::: Information provided :::

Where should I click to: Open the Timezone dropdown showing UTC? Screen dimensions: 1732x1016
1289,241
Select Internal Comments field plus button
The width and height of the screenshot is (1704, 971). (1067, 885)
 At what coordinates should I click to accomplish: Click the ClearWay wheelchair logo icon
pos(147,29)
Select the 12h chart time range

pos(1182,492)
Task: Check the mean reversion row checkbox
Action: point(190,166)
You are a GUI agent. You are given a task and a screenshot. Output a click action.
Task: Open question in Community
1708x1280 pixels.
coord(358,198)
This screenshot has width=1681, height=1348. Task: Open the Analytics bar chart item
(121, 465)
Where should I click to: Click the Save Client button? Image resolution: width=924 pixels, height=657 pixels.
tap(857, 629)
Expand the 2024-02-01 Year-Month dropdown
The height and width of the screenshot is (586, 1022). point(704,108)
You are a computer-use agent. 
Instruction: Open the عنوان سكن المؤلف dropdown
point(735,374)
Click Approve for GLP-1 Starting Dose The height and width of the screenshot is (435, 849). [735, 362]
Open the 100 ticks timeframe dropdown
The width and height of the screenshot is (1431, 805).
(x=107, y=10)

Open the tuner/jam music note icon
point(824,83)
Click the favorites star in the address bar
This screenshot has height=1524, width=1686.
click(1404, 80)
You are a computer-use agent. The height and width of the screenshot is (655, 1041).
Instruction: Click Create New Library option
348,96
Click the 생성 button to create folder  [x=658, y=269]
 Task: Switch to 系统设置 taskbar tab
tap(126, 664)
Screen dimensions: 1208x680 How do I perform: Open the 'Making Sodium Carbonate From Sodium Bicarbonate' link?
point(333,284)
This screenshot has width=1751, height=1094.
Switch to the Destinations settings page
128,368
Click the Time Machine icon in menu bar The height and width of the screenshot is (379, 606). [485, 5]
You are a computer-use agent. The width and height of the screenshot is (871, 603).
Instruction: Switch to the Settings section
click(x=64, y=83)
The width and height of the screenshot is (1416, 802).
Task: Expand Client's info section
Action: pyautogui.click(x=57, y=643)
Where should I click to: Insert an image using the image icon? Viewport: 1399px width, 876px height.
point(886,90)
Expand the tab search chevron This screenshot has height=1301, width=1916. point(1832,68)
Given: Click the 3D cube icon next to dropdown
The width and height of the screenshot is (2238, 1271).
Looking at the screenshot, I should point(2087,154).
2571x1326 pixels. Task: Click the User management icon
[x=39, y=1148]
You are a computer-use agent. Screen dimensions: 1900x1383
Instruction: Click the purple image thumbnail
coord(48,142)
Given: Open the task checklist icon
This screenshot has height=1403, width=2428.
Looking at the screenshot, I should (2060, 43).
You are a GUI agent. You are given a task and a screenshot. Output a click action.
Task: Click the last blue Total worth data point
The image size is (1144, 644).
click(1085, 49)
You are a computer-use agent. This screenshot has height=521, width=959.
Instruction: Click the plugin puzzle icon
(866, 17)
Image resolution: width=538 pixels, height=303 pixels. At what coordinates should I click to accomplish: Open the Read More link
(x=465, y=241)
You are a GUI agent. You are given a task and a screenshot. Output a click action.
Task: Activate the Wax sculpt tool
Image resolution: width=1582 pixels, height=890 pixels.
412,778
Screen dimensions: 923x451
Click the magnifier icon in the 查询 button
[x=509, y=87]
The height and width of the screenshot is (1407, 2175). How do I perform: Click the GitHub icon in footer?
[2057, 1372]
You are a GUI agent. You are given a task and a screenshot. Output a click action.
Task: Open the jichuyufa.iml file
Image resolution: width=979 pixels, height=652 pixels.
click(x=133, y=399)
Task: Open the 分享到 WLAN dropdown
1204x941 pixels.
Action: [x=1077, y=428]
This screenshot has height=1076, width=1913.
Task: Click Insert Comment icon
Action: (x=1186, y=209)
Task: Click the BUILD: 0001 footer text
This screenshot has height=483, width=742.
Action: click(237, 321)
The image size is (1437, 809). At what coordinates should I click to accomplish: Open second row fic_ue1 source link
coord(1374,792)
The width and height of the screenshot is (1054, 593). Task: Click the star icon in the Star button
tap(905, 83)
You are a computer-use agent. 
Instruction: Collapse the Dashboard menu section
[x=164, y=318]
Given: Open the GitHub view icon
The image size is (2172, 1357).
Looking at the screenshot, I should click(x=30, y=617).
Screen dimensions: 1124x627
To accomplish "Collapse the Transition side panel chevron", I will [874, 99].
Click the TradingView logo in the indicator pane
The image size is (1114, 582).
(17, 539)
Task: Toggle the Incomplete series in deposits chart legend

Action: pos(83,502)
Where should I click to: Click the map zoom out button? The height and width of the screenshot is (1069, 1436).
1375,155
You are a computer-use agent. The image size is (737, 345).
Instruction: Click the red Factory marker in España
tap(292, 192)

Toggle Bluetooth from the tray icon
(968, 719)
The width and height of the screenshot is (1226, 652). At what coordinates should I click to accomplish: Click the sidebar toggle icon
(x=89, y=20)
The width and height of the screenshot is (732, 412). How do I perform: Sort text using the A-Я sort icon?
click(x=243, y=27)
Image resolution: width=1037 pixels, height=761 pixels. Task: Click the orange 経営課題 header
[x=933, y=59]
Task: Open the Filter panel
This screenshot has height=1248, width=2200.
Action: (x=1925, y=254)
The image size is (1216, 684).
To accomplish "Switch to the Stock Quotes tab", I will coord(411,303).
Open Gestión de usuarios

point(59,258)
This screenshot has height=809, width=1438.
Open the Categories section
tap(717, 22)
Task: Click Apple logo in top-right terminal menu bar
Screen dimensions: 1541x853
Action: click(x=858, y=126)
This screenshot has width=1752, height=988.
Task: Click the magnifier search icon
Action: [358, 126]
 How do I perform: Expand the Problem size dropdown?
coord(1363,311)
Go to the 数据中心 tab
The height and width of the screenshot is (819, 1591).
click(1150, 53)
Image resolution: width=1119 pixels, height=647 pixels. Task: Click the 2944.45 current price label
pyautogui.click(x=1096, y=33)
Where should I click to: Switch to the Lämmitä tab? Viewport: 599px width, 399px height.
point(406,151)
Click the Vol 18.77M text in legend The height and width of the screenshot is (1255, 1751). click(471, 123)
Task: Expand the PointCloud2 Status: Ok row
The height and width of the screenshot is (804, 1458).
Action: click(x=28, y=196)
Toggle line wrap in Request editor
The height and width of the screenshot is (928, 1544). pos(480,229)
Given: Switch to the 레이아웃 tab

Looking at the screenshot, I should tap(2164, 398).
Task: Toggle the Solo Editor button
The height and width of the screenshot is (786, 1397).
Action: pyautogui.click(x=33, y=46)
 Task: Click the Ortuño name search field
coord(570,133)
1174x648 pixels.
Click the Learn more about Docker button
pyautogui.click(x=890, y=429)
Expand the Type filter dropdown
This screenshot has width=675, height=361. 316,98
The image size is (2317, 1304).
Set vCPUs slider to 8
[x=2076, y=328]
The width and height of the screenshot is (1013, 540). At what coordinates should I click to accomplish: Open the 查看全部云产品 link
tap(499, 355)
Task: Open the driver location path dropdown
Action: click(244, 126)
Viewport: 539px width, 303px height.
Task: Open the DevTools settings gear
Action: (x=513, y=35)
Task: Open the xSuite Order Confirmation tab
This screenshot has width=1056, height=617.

:::

> **Work task**
This exercise calls for every record above to be written out again exactly.

> **The completed task**
Where should I click to: Open the Timezone dropdown showing UTC? Screen dimensions: 1732x1016
1289,241
Select Internal Comments field plus button
The width and height of the screenshot is (1704, 971). (1067, 885)
 At what coordinates should I click to accomplish: Click the ClearWay wheelchair logo icon
pos(147,29)
Select the 12h chart time range

pos(1182,492)
Task: Check the mean reversion row checkbox
Action: point(190,166)
You are a GUI agent. You are given a task and a screenshot. Output a click action.
Task: Open question in Community
1708x1280 pixels.
coord(358,198)
This screenshot has width=1681, height=1348. Task: Open the Analytics bar chart item
(121, 465)
Where should I click to: Click the Save Client button? Image resolution: width=924 pixels, height=657 pixels.
tap(857, 629)
Expand the 2024-02-01 Year-Month dropdown
The height and width of the screenshot is (586, 1022). point(704,108)
You are a computer-use agent. 
Instruction: Open the عنوان سكن المؤلف dropdown
point(735,374)
Click Approve for GLP-1 Starting Dose The height and width of the screenshot is (435, 849). [735, 362]
Open the 100 ticks timeframe dropdown
The width and height of the screenshot is (1431, 805).
(x=107, y=10)

Open the tuner/jam music note icon
point(824,83)
Click the favorites star in the address bar
This screenshot has height=1524, width=1686.
click(1404, 80)
You are a computer-use agent. The height and width of the screenshot is (655, 1041).
Instruction: Click Create New Library option
348,96
Click the 생성 button to create folder  [x=658, y=269]
 Task: Switch to 系统设置 taskbar tab
tap(126, 664)
Screen dimensions: 1208x680 How do I perform: Open the 'Making Sodium Carbonate From Sodium Bicarbonate' link?
point(333,284)
This screenshot has width=1751, height=1094.
Switch to the Destinations settings page
128,368
Click the Time Machine icon in menu bar The height and width of the screenshot is (379, 606). [485, 5]
You are a computer-use agent. The width and height of the screenshot is (871, 603).
Instruction: Switch to the Settings section
click(x=64, y=83)
The width and height of the screenshot is (1416, 802).
Task: Expand Client's info section
Action: pyautogui.click(x=57, y=643)
Where should I click to: Insert an image using the image icon? Viewport: 1399px width, 876px height.
point(886,90)
Expand the tab search chevron This screenshot has height=1301, width=1916. point(1832,68)
Given: Click the 3D cube icon next to dropdown
The width and height of the screenshot is (2238, 1271).
Looking at the screenshot, I should point(2087,154).
2571x1326 pixels. Task: Click the User management icon
[x=39, y=1148]
You are a computer-use agent. Screen dimensions: 1900x1383
Instruction: Click the purple image thumbnail
coord(48,142)
Given: Open the task checklist icon
This screenshot has height=1403, width=2428.
Looking at the screenshot, I should (2060, 43).
You are a GUI agent. You are given a task and a screenshot. Output a click action.
Task: Click the last blue Total worth data point
The image size is (1144, 644).
click(1085, 49)
You are a computer-use agent. This screenshot has height=521, width=959.
Instruction: Click the plugin puzzle icon
(866, 17)
Image resolution: width=538 pixels, height=303 pixels. At what coordinates should I click to accomplish: Open the Read More link
(x=465, y=241)
You are a GUI agent. You are given a task and a screenshot. Output a click action.
Task: Activate the Wax sculpt tool
Image resolution: width=1582 pixels, height=890 pixels.
412,778
Screen dimensions: 923x451
Click the magnifier icon in the 查询 button
[x=509, y=87]
The height and width of the screenshot is (1407, 2175). How do I perform: Click the GitHub icon in footer?
[2057, 1372]
You are a GUI agent. You are given a task and a screenshot. Output a click action.
Task: Open the jichuyufa.iml file
Image resolution: width=979 pixels, height=652 pixels.
click(x=133, y=399)
Task: Open the 分享到 WLAN dropdown
1204x941 pixels.
Action: [x=1077, y=428]
This screenshot has height=1076, width=1913.
Task: Click Insert Comment icon
Action: (x=1186, y=209)
Task: Click the BUILD: 0001 footer text
This screenshot has height=483, width=742.
Action: click(237, 321)
The image size is (1437, 809). At what coordinates should I click to accomplish: Open second row fic_ue1 source link
coord(1374,792)
The width and height of the screenshot is (1054, 593). Task: Click the star icon in the Star button
tap(905, 83)
You are a computer-use agent. 
Instruction: Collapse the Dashboard menu section
[x=164, y=318]
Given: Open the GitHub view icon
The image size is (2172, 1357).
Looking at the screenshot, I should click(x=30, y=617).
Screen dimensions: 1124x627
To accomplish "Collapse the Transition side panel chevron", I will [874, 99].
Click the TradingView logo in the indicator pane
The image size is (1114, 582).
(17, 539)
Task: Toggle the Incomplete series in deposits chart legend

Action: pos(83,502)
Where should I click to: Click the map zoom out button? The height and width of the screenshot is (1069, 1436).
1375,155
You are a computer-use agent. The image size is (737, 345).
Instruction: Click the red Factory marker in España
tap(292, 192)

Toggle Bluetooth from the tray icon
(968, 719)
The width and height of the screenshot is (1226, 652). At what coordinates should I click to accomplish: Click the sidebar toggle icon
(x=89, y=20)
The width and height of the screenshot is (732, 412). How do I perform: Sort text using the A-Я sort icon?
click(x=243, y=27)
Image resolution: width=1037 pixels, height=761 pixels. Task: Click the orange 経営課題 header
[x=933, y=59]
Task: Open the Filter panel
This screenshot has height=1248, width=2200.
Action: (x=1925, y=254)
The image size is (1216, 684).
To accomplish "Switch to the Stock Quotes tab", I will coord(411,303).
Open Gestión de usuarios

point(59,258)
This screenshot has height=809, width=1438.
Open the Categories section
tap(717, 22)
Task: Click Apple logo in top-right terminal menu bar
Screen dimensions: 1541x853
Action: click(x=858, y=126)
This screenshot has width=1752, height=988.
Task: Click the magnifier search icon
Action: [358, 126]
 How do I perform: Expand the Problem size dropdown?
coord(1363,311)
Go to the 数据中心 tab
The height and width of the screenshot is (819, 1591).
click(1150, 53)
Image resolution: width=1119 pixels, height=647 pixels. Task: Click the 2944.45 current price label
pyautogui.click(x=1096, y=33)
Where should I click to: Switch to the Lämmitä tab? Viewport: 599px width, 399px height.
point(406,151)
Click the Vol 18.77M text in legend The height and width of the screenshot is (1255, 1751). click(471, 123)
Task: Expand the PointCloud2 Status: Ok row
The height and width of the screenshot is (804, 1458).
Action: click(x=28, y=196)
Toggle line wrap in Request editor
The height and width of the screenshot is (928, 1544). pos(480,229)
Given: Switch to the 레이아웃 tab

Looking at the screenshot, I should tap(2164, 398).
Task: Toggle the Solo Editor button
The height and width of the screenshot is (786, 1397).
Action: pyautogui.click(x=33, y=46)
 Task: Click the Ortuño name search field
coord(570,133)
1174x648 pixels.
Click the Learn more about Docker button
pyautogui.click(x=890, y=429)
Expand the Type filter dropdown
This screenshot has width=675, height=361. 316,98
The image size is (2317, 1304).
Set vCPUs slider to 8
[x=2076, y=328]
The width and height of the screenshot is (1013, 540). At what coordinates should I click to accomplish: Open the 查看全部云产品 link
tap(499, 355)
Task: Open the driver location path dropdown
Action: click(244, 126)
Viewport: 539px width, 303px height.
Task: Open the DevTools settings gear
Action: (x=513, y=35)
Task: Open the xSuite Order Confirmation tab
This screenshot has width=1056, height=617.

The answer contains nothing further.